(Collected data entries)

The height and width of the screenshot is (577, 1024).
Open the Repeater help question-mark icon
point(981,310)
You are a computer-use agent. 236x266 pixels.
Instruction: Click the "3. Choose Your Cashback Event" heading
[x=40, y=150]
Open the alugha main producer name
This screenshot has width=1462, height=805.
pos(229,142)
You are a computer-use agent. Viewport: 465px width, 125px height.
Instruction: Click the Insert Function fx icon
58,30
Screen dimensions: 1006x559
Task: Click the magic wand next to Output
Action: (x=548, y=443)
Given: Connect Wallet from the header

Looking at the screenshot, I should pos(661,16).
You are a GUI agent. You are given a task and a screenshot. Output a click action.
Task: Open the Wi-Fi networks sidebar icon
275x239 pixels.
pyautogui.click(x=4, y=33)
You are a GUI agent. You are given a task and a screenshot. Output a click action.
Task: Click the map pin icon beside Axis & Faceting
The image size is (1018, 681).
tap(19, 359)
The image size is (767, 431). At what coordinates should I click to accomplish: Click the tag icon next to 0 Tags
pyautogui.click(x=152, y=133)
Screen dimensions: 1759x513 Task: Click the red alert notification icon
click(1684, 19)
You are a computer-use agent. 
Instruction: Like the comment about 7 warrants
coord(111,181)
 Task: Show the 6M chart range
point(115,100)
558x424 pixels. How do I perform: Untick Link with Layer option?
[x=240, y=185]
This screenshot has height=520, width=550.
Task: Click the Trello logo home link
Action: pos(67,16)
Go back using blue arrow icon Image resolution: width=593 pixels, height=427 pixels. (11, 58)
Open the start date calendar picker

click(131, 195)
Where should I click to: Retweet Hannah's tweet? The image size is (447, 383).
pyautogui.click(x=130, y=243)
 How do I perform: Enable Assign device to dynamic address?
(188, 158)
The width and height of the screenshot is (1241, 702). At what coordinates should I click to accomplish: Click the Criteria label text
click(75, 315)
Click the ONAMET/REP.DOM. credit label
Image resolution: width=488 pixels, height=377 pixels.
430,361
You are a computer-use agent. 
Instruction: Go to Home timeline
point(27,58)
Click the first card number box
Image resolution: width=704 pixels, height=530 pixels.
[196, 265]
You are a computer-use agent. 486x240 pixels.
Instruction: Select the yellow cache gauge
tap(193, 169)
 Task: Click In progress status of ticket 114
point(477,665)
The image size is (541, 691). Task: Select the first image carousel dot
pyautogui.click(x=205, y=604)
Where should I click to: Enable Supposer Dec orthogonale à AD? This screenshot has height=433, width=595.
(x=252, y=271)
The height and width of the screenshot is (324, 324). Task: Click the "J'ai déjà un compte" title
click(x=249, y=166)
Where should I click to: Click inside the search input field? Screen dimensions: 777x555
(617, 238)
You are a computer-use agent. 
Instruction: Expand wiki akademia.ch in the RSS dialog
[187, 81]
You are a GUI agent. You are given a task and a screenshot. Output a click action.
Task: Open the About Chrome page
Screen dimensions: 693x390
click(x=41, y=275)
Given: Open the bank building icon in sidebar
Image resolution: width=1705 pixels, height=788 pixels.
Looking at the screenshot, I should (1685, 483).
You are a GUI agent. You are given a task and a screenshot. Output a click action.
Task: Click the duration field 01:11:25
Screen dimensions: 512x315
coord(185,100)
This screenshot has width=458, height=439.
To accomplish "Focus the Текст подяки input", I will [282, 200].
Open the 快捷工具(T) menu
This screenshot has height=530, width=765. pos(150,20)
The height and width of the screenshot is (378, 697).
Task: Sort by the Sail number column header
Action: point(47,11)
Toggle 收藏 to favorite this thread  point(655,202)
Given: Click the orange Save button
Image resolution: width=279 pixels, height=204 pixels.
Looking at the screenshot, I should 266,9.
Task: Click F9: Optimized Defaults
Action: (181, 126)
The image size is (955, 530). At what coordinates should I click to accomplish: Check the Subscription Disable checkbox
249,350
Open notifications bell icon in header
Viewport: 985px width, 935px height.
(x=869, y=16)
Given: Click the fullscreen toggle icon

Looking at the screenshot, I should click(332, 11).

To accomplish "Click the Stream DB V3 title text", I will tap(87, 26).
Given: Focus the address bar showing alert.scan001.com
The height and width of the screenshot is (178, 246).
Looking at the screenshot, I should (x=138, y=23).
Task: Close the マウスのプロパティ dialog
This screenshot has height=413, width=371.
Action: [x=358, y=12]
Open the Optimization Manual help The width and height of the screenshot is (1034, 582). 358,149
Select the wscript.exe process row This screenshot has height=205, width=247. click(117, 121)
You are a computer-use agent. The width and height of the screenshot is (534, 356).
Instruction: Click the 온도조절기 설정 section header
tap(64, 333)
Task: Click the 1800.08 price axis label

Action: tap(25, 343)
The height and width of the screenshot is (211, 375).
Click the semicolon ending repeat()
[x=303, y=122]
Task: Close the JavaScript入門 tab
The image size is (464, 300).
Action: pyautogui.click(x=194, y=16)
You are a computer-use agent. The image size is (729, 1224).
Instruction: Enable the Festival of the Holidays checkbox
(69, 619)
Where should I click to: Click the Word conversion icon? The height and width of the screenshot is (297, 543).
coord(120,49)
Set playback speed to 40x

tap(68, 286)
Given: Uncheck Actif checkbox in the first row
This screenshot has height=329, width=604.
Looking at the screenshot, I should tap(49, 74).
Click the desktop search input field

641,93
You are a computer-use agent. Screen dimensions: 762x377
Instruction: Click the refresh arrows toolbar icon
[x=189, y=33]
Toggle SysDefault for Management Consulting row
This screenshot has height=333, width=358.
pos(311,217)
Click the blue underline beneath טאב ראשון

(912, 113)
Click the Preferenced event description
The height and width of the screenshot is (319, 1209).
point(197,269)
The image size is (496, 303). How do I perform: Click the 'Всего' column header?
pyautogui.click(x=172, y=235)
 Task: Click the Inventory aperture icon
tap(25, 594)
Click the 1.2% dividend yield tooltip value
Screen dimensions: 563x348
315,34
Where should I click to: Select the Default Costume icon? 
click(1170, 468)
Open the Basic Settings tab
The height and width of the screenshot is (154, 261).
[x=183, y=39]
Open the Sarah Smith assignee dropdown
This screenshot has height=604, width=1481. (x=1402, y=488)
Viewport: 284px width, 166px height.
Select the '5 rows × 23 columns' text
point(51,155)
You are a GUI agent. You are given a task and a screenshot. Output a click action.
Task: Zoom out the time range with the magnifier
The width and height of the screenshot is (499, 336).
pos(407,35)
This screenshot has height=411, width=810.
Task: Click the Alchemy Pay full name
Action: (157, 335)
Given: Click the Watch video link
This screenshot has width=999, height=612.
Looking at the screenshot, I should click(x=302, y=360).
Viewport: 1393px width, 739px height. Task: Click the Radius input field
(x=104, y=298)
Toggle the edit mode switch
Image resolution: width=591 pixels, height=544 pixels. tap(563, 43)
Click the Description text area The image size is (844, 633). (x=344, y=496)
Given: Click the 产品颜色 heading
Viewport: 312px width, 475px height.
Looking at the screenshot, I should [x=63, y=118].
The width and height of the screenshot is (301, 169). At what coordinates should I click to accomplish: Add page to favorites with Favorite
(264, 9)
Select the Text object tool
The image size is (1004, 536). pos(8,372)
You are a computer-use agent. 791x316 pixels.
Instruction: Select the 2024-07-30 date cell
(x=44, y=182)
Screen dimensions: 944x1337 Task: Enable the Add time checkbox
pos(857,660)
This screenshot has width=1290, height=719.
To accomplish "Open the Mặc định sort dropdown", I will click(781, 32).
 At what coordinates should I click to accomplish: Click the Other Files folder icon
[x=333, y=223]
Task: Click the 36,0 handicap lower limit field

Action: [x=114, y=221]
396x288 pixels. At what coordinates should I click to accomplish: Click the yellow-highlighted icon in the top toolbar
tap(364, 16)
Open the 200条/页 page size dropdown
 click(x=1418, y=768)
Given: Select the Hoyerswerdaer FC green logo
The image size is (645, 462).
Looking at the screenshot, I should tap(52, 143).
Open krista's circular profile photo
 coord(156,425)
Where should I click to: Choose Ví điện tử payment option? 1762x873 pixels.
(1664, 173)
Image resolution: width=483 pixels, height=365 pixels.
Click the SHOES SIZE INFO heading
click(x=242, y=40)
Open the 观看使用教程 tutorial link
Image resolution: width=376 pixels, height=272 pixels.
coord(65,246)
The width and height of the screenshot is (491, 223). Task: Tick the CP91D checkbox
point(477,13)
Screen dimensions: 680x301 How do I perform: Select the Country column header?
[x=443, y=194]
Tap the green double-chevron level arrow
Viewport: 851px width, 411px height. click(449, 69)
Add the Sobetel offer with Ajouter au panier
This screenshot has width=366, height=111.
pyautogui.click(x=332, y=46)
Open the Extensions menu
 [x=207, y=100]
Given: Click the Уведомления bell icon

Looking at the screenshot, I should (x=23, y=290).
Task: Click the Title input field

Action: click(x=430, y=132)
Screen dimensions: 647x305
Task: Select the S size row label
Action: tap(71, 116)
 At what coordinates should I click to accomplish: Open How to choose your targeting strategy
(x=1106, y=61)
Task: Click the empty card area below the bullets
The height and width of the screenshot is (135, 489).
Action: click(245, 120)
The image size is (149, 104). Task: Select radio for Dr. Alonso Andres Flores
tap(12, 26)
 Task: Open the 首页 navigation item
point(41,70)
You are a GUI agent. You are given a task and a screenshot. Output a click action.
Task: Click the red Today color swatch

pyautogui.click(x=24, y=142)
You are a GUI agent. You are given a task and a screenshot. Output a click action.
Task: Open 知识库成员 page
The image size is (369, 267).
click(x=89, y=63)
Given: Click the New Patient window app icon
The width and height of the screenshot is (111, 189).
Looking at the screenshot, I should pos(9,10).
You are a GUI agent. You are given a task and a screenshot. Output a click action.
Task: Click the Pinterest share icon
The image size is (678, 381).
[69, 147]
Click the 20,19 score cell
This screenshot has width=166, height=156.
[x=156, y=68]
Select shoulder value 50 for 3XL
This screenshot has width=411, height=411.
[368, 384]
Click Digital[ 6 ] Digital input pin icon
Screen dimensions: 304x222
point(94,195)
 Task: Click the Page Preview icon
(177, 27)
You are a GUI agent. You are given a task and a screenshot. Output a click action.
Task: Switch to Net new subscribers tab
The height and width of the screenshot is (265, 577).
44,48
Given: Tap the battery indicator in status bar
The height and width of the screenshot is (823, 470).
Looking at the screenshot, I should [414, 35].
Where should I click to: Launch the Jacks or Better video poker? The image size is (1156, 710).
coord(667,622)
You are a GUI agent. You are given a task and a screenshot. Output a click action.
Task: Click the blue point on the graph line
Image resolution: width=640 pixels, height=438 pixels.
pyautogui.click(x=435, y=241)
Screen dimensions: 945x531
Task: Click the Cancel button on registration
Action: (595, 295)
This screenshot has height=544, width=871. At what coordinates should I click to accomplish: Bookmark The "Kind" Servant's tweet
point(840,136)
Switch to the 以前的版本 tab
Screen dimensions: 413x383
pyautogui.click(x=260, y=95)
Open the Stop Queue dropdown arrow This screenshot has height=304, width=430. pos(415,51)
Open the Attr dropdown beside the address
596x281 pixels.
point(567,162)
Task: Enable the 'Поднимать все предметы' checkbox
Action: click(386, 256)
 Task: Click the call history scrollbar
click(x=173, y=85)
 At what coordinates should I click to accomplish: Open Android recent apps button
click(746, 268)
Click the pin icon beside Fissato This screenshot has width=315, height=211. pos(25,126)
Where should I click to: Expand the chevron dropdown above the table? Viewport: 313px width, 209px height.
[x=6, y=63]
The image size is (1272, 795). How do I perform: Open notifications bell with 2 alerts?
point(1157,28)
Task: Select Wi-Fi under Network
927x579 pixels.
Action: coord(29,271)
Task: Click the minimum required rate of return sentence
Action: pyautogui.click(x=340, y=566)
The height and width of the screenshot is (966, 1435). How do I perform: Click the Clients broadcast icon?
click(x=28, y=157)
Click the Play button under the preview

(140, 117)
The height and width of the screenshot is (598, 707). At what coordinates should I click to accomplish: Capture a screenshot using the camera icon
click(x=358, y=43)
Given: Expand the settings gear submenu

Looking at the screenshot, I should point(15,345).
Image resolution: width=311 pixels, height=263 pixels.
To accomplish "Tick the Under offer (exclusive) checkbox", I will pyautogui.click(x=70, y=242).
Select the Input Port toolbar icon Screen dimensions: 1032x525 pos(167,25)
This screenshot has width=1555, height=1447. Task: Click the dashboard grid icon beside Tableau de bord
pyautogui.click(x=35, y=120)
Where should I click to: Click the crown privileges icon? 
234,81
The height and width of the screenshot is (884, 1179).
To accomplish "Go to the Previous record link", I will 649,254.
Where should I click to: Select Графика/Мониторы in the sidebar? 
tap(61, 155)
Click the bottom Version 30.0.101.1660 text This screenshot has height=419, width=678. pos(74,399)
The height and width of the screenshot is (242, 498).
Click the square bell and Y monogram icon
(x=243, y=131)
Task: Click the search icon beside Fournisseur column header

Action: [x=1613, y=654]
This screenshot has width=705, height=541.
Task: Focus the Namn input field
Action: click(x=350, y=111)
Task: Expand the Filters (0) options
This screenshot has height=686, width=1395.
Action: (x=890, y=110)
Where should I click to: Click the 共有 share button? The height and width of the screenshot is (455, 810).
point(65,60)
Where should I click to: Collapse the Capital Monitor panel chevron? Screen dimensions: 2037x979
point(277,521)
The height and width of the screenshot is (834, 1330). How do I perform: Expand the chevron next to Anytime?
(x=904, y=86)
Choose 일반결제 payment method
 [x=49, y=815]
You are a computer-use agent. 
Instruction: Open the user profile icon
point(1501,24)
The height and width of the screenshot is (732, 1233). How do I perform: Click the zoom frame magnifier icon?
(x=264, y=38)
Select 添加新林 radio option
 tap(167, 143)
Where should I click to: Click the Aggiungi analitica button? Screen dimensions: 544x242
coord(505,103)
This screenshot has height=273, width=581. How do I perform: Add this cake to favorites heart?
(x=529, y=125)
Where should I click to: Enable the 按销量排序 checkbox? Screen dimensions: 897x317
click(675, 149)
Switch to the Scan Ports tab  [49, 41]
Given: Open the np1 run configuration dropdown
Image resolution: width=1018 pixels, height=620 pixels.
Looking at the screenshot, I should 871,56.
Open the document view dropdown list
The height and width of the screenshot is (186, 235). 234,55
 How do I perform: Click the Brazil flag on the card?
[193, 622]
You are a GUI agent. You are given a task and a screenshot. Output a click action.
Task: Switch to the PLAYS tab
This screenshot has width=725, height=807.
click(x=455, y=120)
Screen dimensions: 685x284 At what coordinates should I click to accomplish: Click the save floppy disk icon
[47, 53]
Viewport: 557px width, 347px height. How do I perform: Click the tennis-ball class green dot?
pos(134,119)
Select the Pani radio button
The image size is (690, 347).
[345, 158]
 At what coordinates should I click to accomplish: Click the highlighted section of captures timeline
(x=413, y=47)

> [Required action]: Your answer should be the exact lines above from the one with "This screenshot has height=333, width=358." through the one with "Task: Zoom out", both included, and nothing besides.

> [Answer for this exercise]:
This screenshot has height=333, width=358.
pos(311,217)
Click the blue underline beneath טאב ראשון

(912, 113)
Click the Preferenced event description
The height and width of the screenshot is (319, 1209).
point(197,269)
The image size is (496, 303). How do I perform: Click the 'Всего' column header?
pyautogui.click(x=172, y=235)
 Task: Click the Inventory aperture icon
tap(25, 594)
Click the 1.2% dividend yield tooltip value
Screen dimensions: 563x348
315,34
Where should I click to: Select the Default Costume icon? 
click(1170, 468)
Open the Basic Settings tab
The height and width of the screenshot is (154, 261).
[x=183, y=39]
Open the Sarah Smith assignee dropdown
This screenshot has height=604, width=1481. (x=1402, y=488)
Viewport: 284px width, 166px height.
Select the '5 rows × 23 columns' text
point(51,155)
You are a GUI agent. You are given a task and a screenshot. Output a click action.
Task: Zoom out the time range with the magnifier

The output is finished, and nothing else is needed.